Overlapping Speech Transcription Could Help Contend with ATE Complexity

By Keith Schaub, Vice President of Business Development for US Applied Research & Technology, Advantest America Inc.

Introduction

Increasingly complex chipsets are driving corresponding increases in semiconductor test system hardware and software. Artificial intelligence offers innovative, ingenious opportunities to mitigate the challenges that test engineers and test-system operators face and to improve security and traceability. Advantest, which fields thousands of test systems worldwide that test billions of devices per year, is studying several ways in which AI can help.

Initial work has involved facial recognition and overlapping speech transcription (the latter being the focus of this article), both of which can reduce the need for a mouse and keyboard interface. With a mouse and keyboard, operators can leave themselves logged in when other operators take over, creating security vulnerabilities and making it difficult, for example, to trace which operator was on duty during a subsequently detected yield-limiting event. A voice-recognition system could facilitate identifying which operators gave which commands.

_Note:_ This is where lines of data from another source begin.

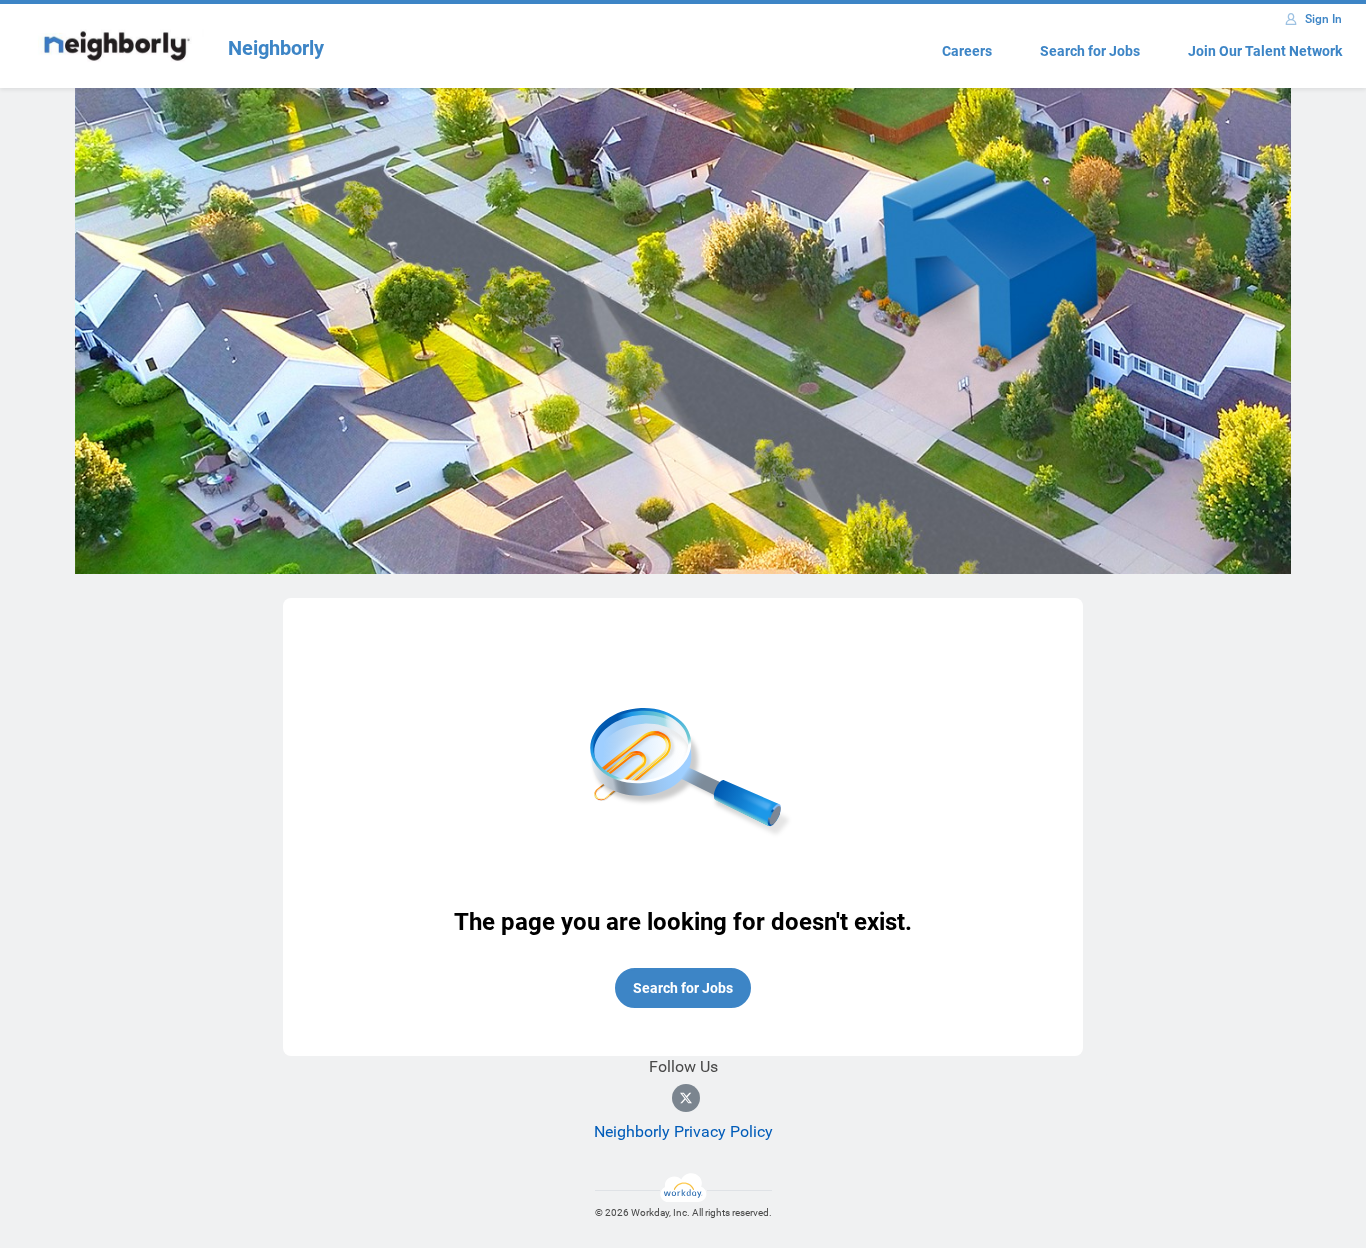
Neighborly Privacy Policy (683, 1131)
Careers (967, 51)
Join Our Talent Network (1265, 51)
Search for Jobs (1090, 51)
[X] (686, 1098)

Industrial cocktail-party problem

Implementing a voice-recognition system in a test lab or production floor presents its own challenges, with air-cooled systems’ fans whirring and multiple teams of engineers and operators conversing—creating an industrial version of the cocktail-party problem.

To address this problem, Advantest has developed fast, multi-speaker transcription system that accurately transcribes speech and labels the speakers.

The three main steps in the transcription process include speaker separation, speaker labeling, and transcription. For the first step, a real-time GPU-based TensorFlow implementation of the deep-clustering model recently developed by Mitsubishi1 separates the mixed-source audio into discrete individual-speaker audio streams. A matrix of audio-frequency domain vectors obtained by the short-time Fourier Transform (STFT) serves as the input to this model. The model learns feature transformations called embeddings using an unsupervised, auto-associative, deep network structure followed by a traditional k-means clustering method (recent implementations have shown significant improvements over traditional spectral methods) that output the clusters used to generate single-speaker audio.

The second step involves an implementation of Fisher Linear Semi-Discriminant Analysis (FLD)2 for an accurate diarization process to label the speakers for each audio stream that the clustering model generated in the separation step. The third and final step makes use of the Google Cloud speech-to-text API to transcribe the audio streams, assigning a speaker based on the diarization step.

Figure 1: This system-flow diagram illustrates the steps in the overlapping speech-transcription process, from the audio input to the labeling of the speakers.

Figure 1 illustrates the system flow of the entire process. During the first step, the clustering separates the audio. The spectrogram of the mixed and separated audio (Figure 2) makes it easy to visualize the separation taking place.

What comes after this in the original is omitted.